Please carry on the text about whether intelligent design is testable, starting right after its last sentence.

----- TEXT FOR ANALYSIS

William Dembski's essay, Is Intelligent Design Testable? purports to address the question of whether ID is testable. However, the only test Dembski proposes is the following, buried under a mound of special pleading, handwaving, and excuses for the lack of research into ID:

If it could be shown that biological systems like the bacterial flagellum that are wonderfully complex, elegant, and integrated could have been formed by a gradual Darwinian process (which by definition is non-telic), then intelligent design would be falsified on the general grounds that one doesn't invoke intelligent causes when purely natural causes will do.

This is basically a god of the gaps argument: until such time as mainstream science explains everything, ID is a viable explanation for the remaining mysteries. One could just as easily say, "If it could be shown that biological systems like the bacterial flagellum could have been formed by a gradual Darwinian process, then the Flying Spaghetti Monster would be falsified."

In this article, Dembski says that "Darwinism" is not falsifiable either, as if this were a point in favor of ID. Indeed, statements such as "such-and-such structure evolved naturally" seems difficult to falsify. But more specific statements, such as "polar bears evolved from North American brown bears between 12 and 13 million years ago by a mutation that prevented the activation of gene XYZ-3 during the sixth week of gestation" are obviously falsifiable.

But ID proponents never suggest any such specific predictions for ID, because to do so would mean admitting that the designer is God. And they can't do that and still have ID taught in US public schools.

Research

Peer-Reviewed Papers

The Discovery Institute has a list of publications supportive of Intelligent design. As of this writing (Aug. 2005) this list includes 32 publications since 1985. However, this includes 7 books (3 of which are not even claimed to be peer-reviewed), and 5 articles published in philosophy journals, rather than scientific research journals.

In contrast, a PubMed search over the same period for "origin of life[title]" yields 143 articles (including 33 reviews); "transitional sequence" yields 779 articles (including 41 reviews); "evolution[title] AND development[title]" yields 474 articles (including 166 reviews).

----------
----- ENTRIES PROVIDED

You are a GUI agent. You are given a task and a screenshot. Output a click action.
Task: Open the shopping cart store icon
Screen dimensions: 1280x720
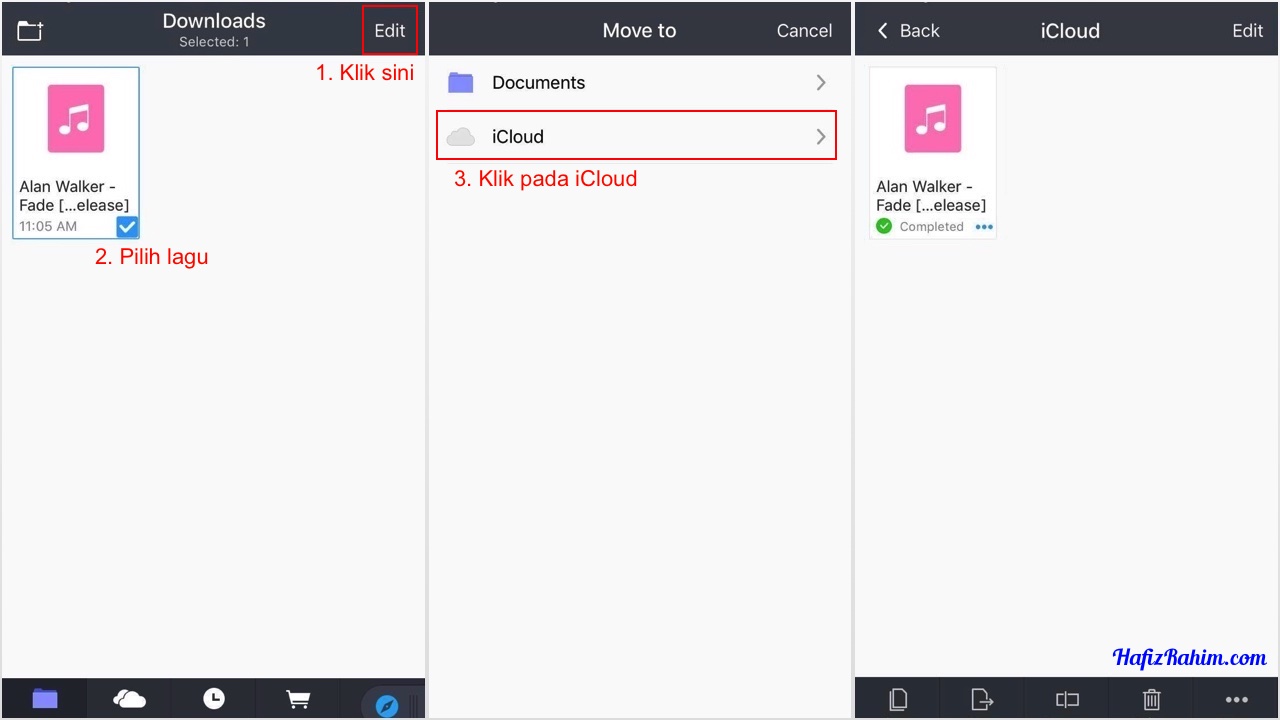[298, 699]
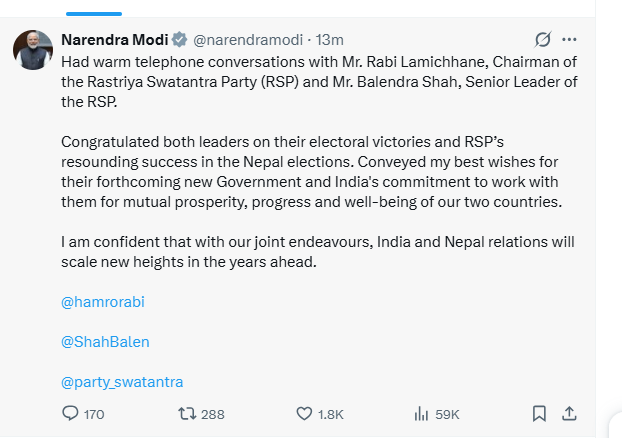The width and height of the screenshot is (622, 438).
Task: Open Narendra Modi's profile picture
Action: pyautogui.click(x=33, y=48)
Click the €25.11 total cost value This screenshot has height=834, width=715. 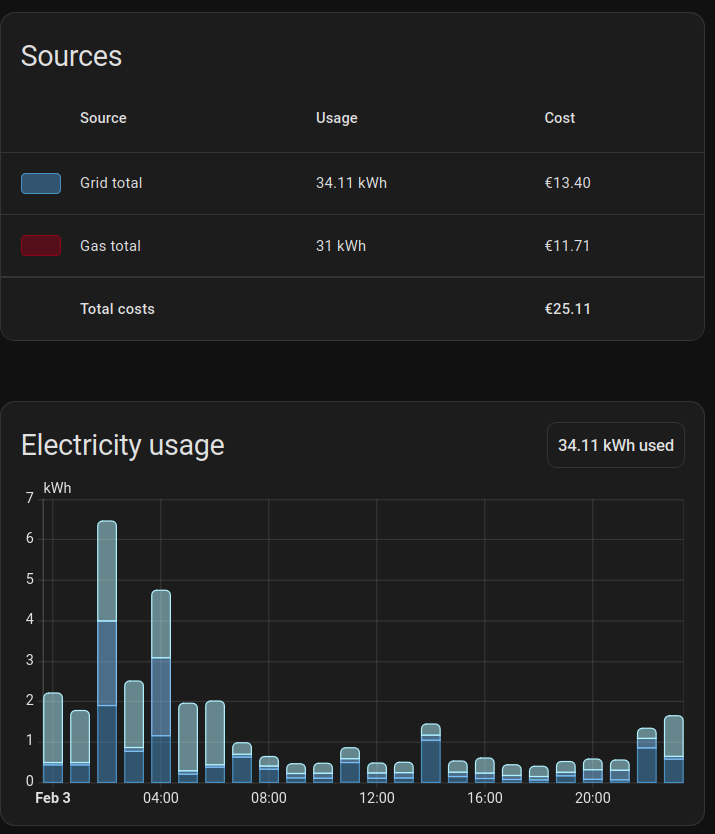tap(568, 309)
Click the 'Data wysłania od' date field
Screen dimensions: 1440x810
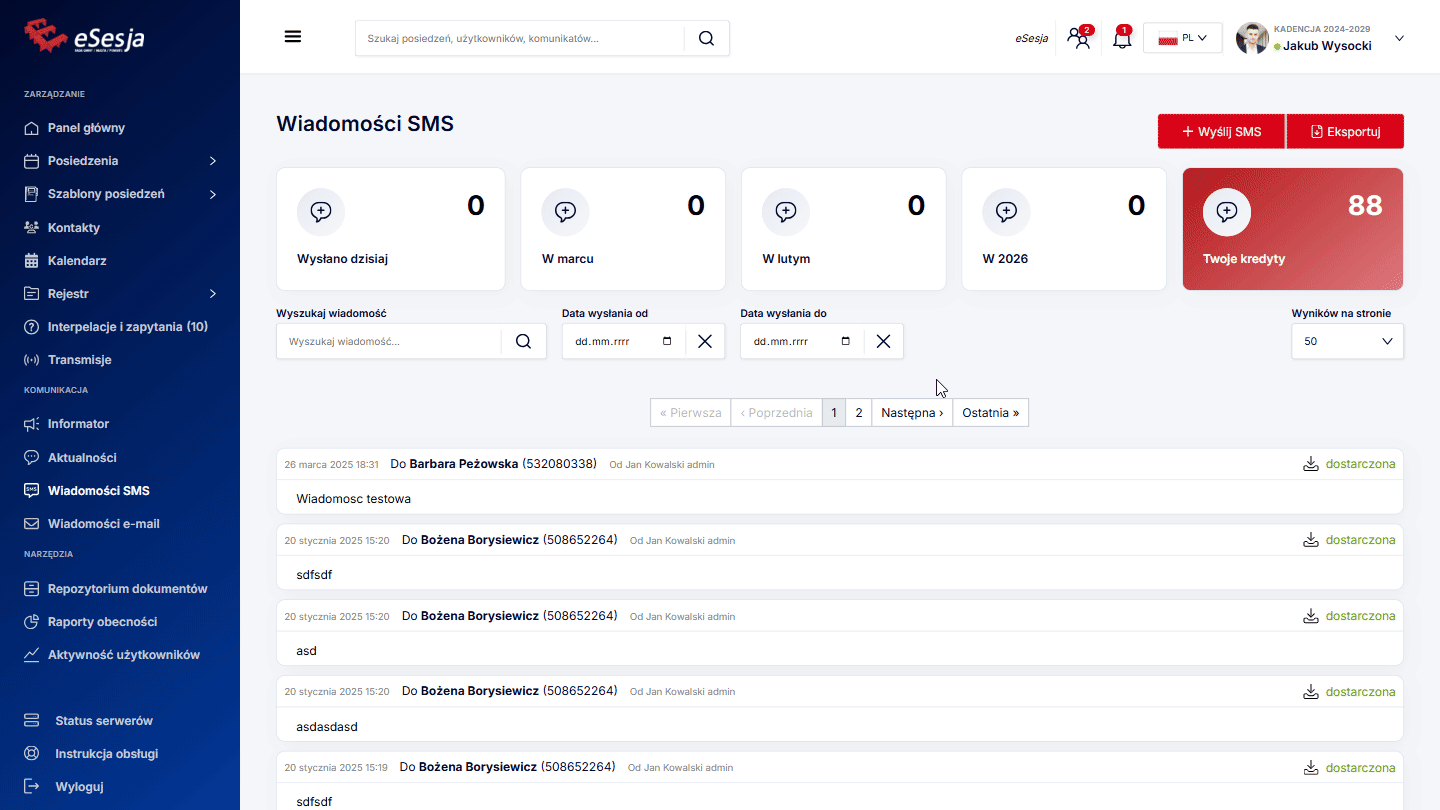(x=612, y=341)
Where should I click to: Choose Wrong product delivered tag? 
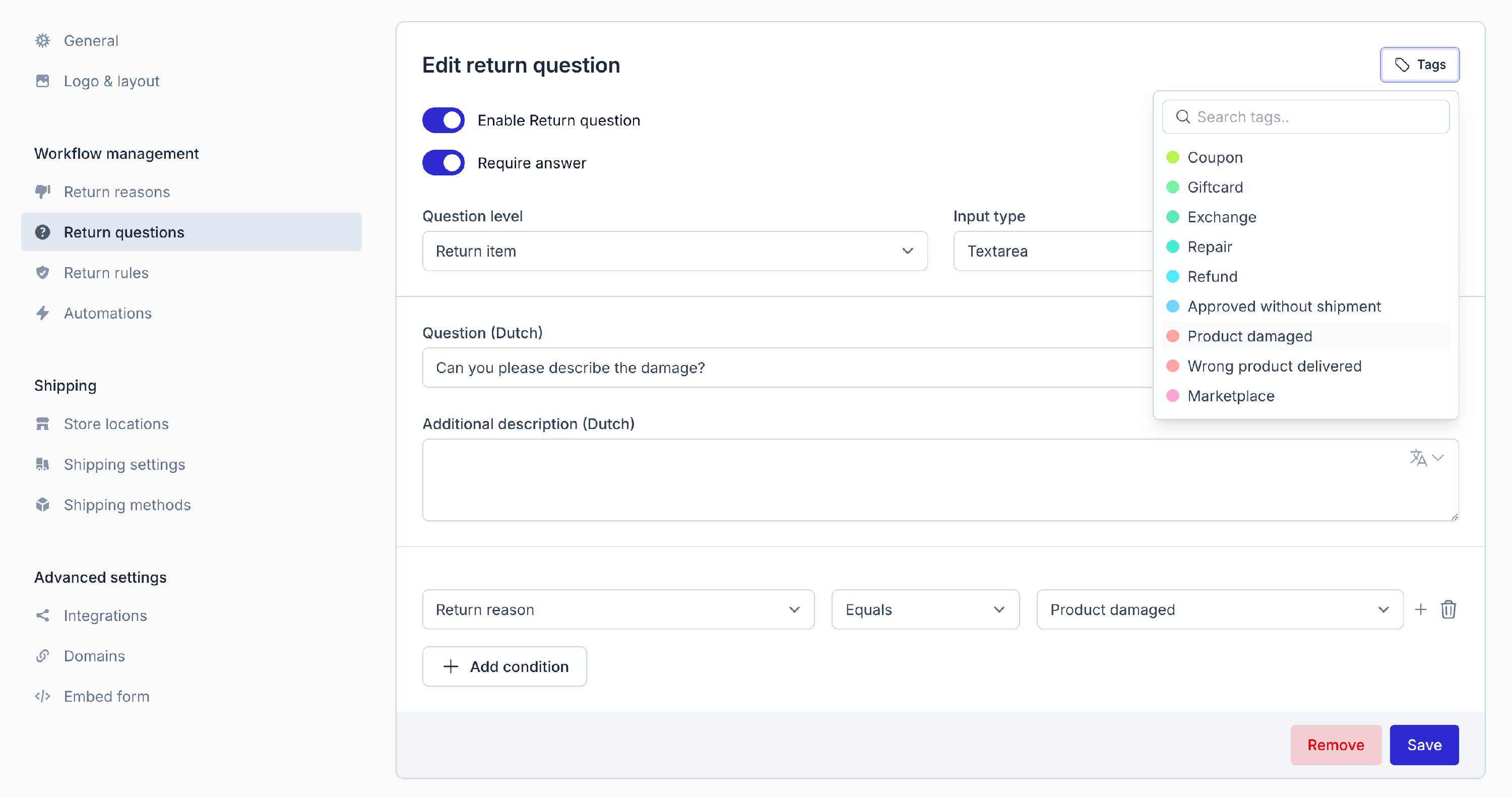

----------

> **THE ANSWER**
In short, judging by the number of publications, ID appears to be moribund, rather than a revolutionary and vibrant area of research. I believe it is incumbent upon ID proponents to explain why ID hasn't produced more papers.

It is not inconceivable that the scientific establishment has an anti-ID bias that prevents papers on ID from being published. The best way to demonstrate this would be to show how many papers on ID have been submitted, and make them available online, along with the rejection notices.

Suboptimal Design

In Intelligent Design is not Optimal Design, William Dembski offers several rationales for suboptimal design:

This paper does not explain suboptimal design. A few paragraphs say that since ID "theory" refuses to say who the designer is, it has nothing to say about suboptimal design one way or the other. The bulk of the article is a tirade against scientists who use suboptimal design as an argument against ID, trying to turn it into a theological argument, the Problem of Evil. Finally, he explains suboptimal design as God's original creation having been perverted, presumably by the Fall and Original Sin.

Throughout, Dembski fails to explain how ID theory predicts suboptimal design, how it fits in with the rest of the theory, or what it says about the nature and abilities of the designer. So this paper must qualify as a non-response.